La orgánica neorranchera se descubre finalmente como una nueva estrategia y un novedoso rodeo para redefinir al rancho en sí como un espacio idílico neofeudal-neoencomendero-neoporfiriano donde los habitantes viejos viven extrañando la amistad de sus patrones (¿un solo patrón nos falta y todos los ranchos están despoblados?) y los rudos nuevos rancheros aprovechan cualquier oportunidad para imponer su derecho a ser infelices (“Se va a quedar en la cabaña imperial”) y hacerse de un programa social que los civilice y reeducar a cualquier malcriada muchacha citadina para que los rescate de una ignominiosa desaparición y les resucite la sabiduría fabricante de su atávico mezcal bendito (con piña machacada y demás, añorando la nostalgia del ya imposible triángulo amoroso con el caporal apuesto y la rancherita cardiaca (ahora cumpliendo tardíos quince años simbólicos) del inefable Allá en el Rancho Grande (Fernando de Fuentes, 1936), entre la reiterativa afirmación axiológica clásica del Menosprecio de corte y alabanza de aldea (la obra moralista clave de Fray Antonio de Guevara contra la corrupción cortesana del siglo XVI) que hawksianamente planteaba con vigor satírico Luis Alcoriza en su cinta maestra Tiburoneros (1962) y la explotación actual de los excesos / excentricidades / desfiguros / abusos / choques de las tribus urbanas que van de Nosotros los Nobles (Gary Alazraki, 2012) a Mirreyes vs. Godínez (Salvador Cartas, 2019).

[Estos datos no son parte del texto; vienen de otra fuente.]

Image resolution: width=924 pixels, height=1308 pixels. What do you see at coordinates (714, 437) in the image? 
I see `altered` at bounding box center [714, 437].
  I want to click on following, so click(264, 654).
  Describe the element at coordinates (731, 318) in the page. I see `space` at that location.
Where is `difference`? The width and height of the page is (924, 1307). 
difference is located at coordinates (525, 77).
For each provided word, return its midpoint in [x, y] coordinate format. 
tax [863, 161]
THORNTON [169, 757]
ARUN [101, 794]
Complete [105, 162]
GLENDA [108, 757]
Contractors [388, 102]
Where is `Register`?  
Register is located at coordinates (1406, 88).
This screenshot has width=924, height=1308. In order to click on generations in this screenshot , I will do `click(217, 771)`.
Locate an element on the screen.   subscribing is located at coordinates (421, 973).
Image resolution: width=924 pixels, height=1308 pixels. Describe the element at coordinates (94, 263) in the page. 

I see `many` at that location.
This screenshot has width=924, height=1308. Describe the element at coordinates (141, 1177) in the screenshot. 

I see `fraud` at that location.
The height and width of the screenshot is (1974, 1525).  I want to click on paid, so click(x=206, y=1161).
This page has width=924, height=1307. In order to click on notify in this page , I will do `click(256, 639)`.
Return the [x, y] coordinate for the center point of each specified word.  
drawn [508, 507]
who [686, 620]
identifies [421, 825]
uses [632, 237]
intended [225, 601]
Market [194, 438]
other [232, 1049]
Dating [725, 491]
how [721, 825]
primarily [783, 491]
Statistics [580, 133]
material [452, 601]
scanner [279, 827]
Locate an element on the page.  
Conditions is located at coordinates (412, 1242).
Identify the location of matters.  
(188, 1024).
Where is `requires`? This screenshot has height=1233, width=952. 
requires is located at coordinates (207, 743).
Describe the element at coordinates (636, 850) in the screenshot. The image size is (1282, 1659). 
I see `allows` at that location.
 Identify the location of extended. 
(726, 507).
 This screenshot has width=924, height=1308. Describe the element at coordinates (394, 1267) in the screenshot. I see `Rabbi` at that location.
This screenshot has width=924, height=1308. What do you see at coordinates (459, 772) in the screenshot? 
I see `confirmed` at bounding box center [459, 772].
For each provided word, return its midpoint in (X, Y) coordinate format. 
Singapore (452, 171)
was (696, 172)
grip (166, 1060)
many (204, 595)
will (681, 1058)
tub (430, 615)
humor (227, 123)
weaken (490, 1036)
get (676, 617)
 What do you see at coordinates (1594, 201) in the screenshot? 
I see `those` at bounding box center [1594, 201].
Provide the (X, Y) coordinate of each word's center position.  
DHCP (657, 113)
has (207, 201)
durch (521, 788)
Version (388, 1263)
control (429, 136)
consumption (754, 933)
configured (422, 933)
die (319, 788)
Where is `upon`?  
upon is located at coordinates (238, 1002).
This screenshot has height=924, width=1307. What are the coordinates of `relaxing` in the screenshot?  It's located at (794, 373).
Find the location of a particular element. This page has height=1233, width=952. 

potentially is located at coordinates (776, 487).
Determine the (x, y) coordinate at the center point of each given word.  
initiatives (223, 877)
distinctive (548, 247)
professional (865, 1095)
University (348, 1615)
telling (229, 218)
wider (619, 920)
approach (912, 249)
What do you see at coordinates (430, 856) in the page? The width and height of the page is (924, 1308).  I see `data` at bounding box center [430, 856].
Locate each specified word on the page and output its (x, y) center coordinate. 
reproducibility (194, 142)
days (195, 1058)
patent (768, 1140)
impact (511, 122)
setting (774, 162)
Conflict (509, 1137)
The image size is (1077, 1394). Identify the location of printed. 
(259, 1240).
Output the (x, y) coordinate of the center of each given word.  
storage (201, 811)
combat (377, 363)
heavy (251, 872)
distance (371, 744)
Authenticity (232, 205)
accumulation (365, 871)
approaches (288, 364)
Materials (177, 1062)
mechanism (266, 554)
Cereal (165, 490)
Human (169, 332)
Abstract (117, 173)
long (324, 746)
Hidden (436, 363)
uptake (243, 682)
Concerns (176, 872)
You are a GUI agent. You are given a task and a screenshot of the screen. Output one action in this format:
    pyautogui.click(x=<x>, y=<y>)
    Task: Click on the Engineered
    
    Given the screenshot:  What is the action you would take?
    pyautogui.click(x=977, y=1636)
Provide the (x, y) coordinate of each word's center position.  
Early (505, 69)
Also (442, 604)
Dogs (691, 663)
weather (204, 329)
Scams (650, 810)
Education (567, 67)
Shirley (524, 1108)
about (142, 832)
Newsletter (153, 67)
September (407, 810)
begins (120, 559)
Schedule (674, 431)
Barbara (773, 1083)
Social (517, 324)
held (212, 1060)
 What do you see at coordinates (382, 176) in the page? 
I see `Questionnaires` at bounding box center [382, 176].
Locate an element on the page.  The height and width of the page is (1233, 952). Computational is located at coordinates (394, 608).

Y la orgánica neorranchera consuma grácilmente una fabulita ejemplar con un gran vuelco y luego ínfimas reconversiones, medio bobalicona medio sosa, que no le hace daño a nadie, pero tampoco ningún bien, rumbo al apoteótico top shot armonizador de clases rurales-urbanas final que en forma grandilocuente corona el rudo aprendizaje y el inmediato ejercicio colectivo del “verdadero valor de las cosas”.